Salem’s Lot

William Beavis Randell made his packet growing wool in Gumeracha, a short drive east of Adelaide. Back then, in 1840, Gumeracha was a blank canvas, with no highway, no store, no video arcade and no place of worship.

So being a good Baptist, Randell bankrolled Salem Baptist Church in 1846. To complete the job, the farmer head-hunted an English missionary called John Buttfield, fresh from the jungles of Honduras. Thus, Gumeracha got religion.

But the church – the state’s oldest Baptist chapel still in use – is a boxy thing, with no room for a full-body font, as all good Baptists require. Hence the local flock planted a circle of 14 oak trees across the road. The trees surrounded a natural spring for Salemites to immerse members new to the faith.

Go to Gumeracha now, and all eyes fall upon an 18-metre tall rocking horse standing outside the toy factory. (Really, how can you ignore it?) But make sure you enter the village’s stranger story just down the road. The holy spring has evaporated but the circle of quirky Quercus trees still stand witness to a curious past.

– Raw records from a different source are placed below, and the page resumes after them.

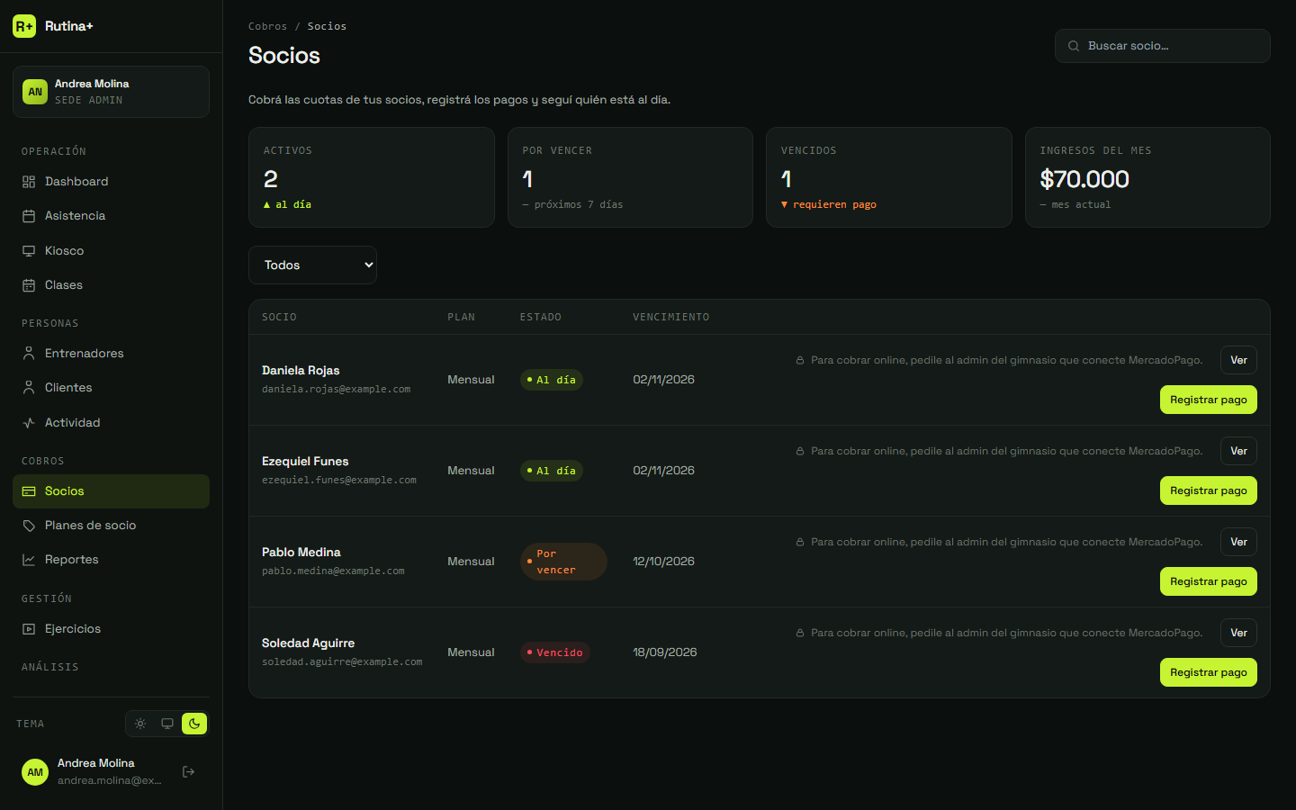Expand the Análisis sidebar section
The image size is (1296, 810).
click(50, 667)

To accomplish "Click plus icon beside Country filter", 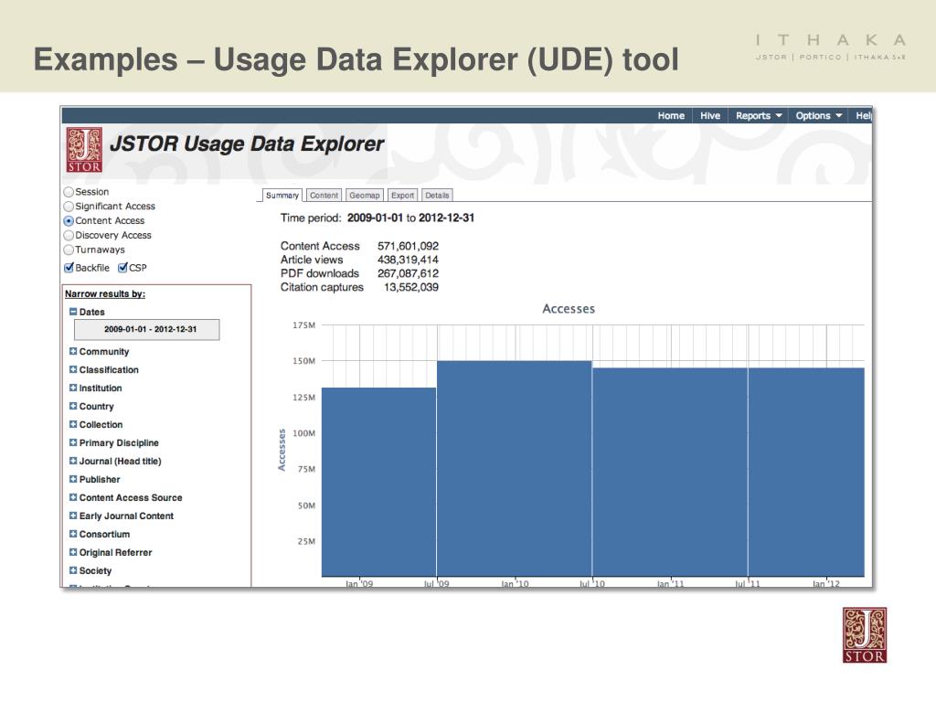I will (x=73, y=407).
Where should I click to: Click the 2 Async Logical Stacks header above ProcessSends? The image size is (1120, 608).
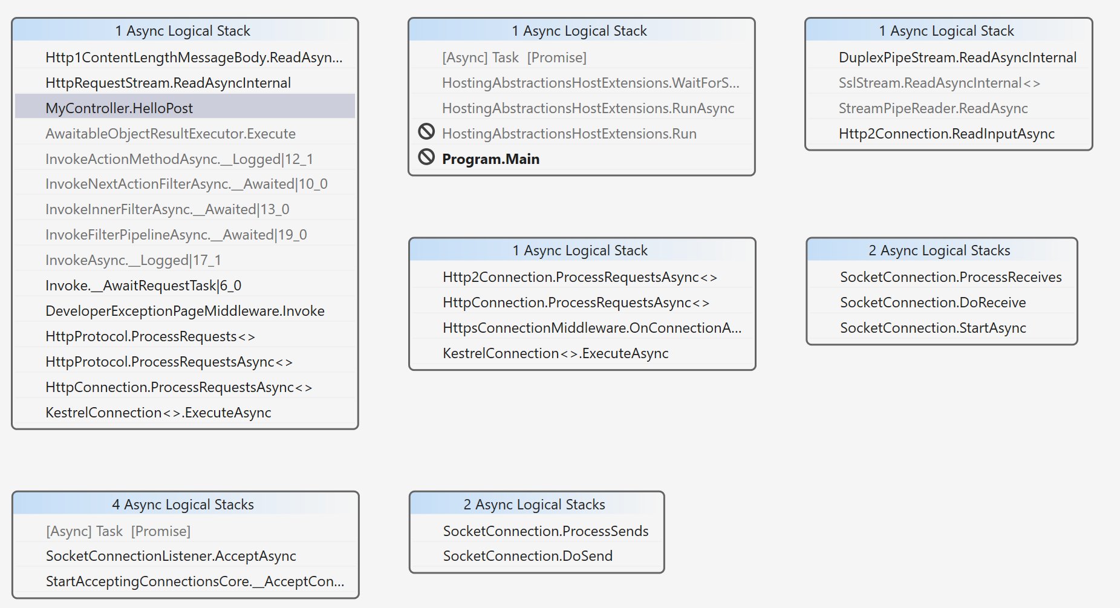[536, 504]
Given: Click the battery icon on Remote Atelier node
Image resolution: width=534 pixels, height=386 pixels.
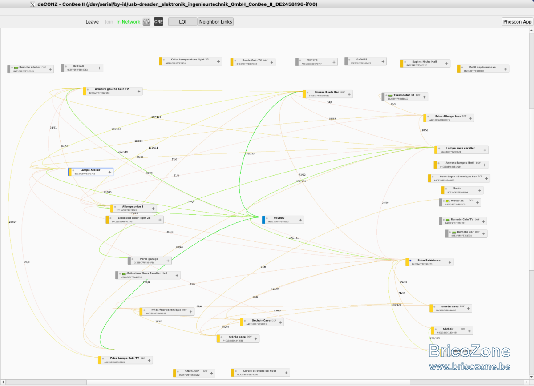Looking at the screenshot, I should coord(16,67).
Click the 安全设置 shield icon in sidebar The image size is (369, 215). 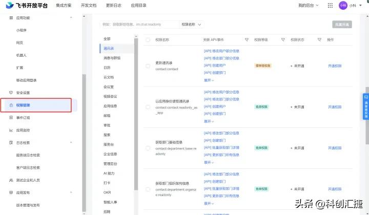[x=11, y=93]
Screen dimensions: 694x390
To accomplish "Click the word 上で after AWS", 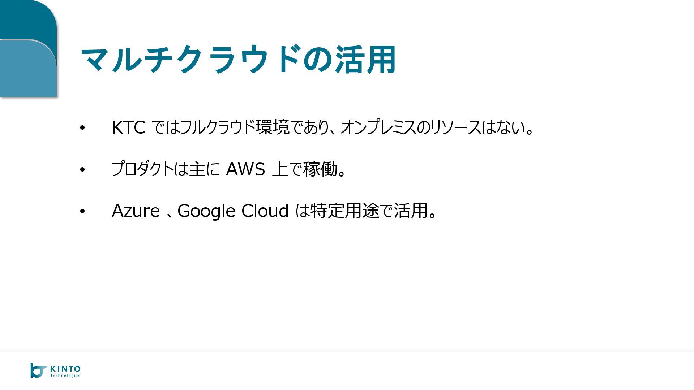I will point(287,169).
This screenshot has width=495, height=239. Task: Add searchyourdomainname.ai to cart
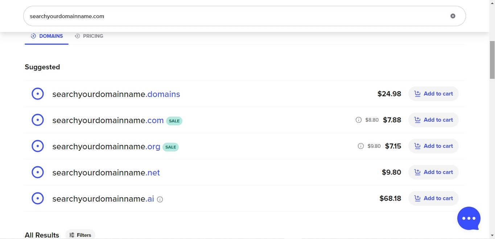coord(433,198)
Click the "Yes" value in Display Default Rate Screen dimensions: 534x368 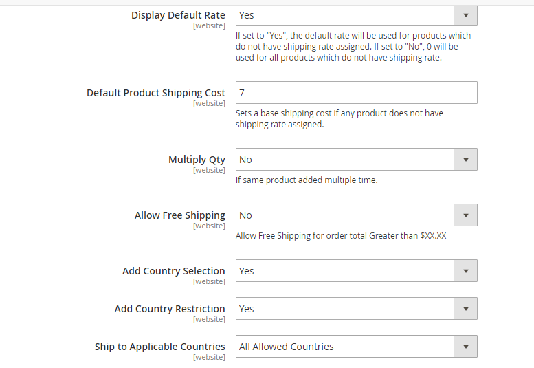[x=247, y=15]
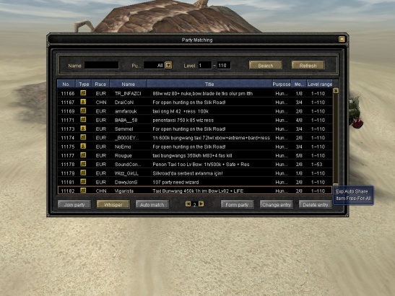The width and height of the screenshot is (395, 296).
Task: Go to the next page of results
Action: click(201, 204)
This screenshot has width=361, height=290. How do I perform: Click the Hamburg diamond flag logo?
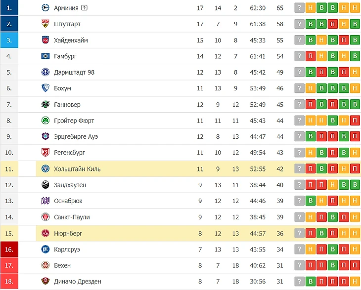(x=45, y=56)
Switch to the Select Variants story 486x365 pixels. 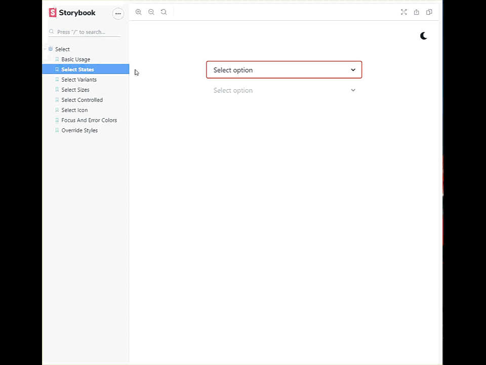tap(79, 80)
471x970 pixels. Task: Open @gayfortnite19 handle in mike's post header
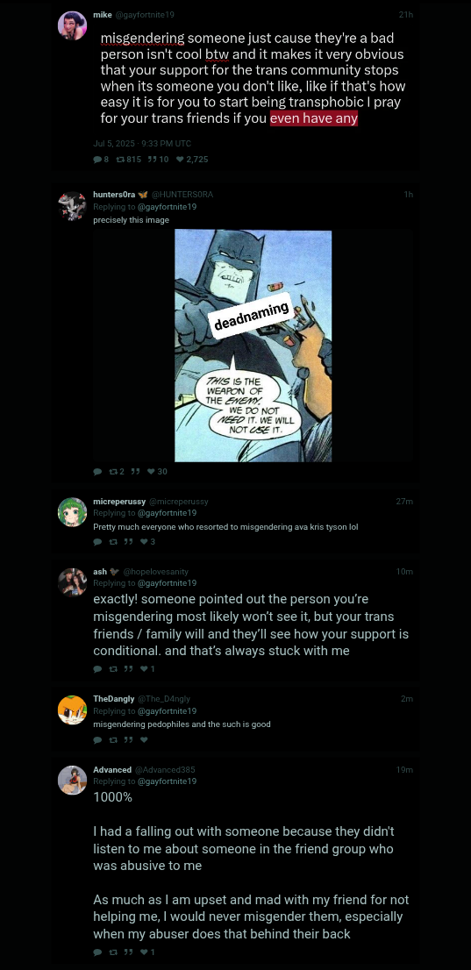[145, 14]
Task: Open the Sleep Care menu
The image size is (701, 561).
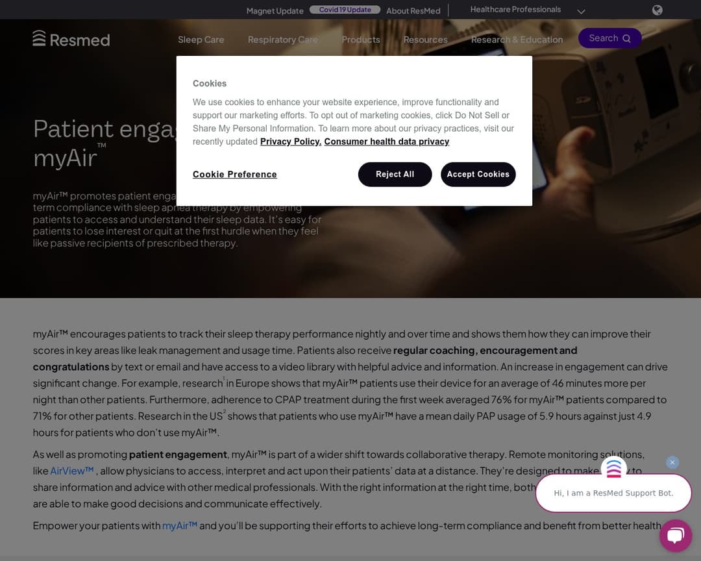Action: click(201, 40)
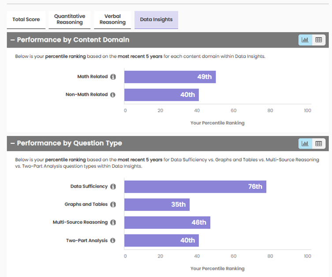Viewport: 332px width, 277px height.
Task: Click Two-Part Analysis info icon
Action: point(113,241)
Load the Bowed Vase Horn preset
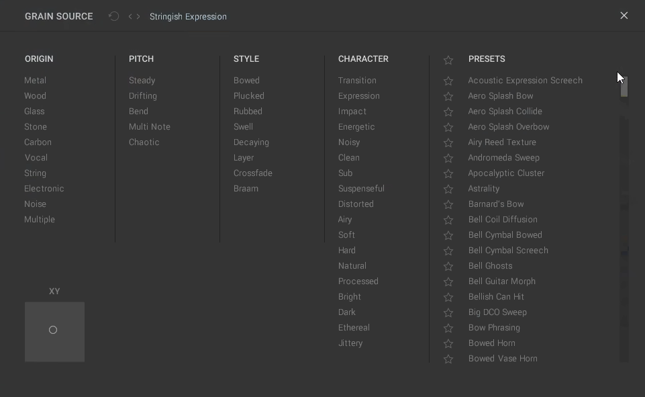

[Opposite the Salem Baptist Church, on the western side of the Lobethal Road/John Fisher Avenue junction.]

One Response to “Salem’s Lot”

  1. Jenni Ibrahim Says:

    Our family traditions say that this ring of trees and the avenue of oak trees also in Gumeracha were actually planted by my great great grandfather, Christian Frederick Ernst Theel (1833-1904), an active member of the Salem Baptist Church. His daughter Annie Theel was married in the church in 1887.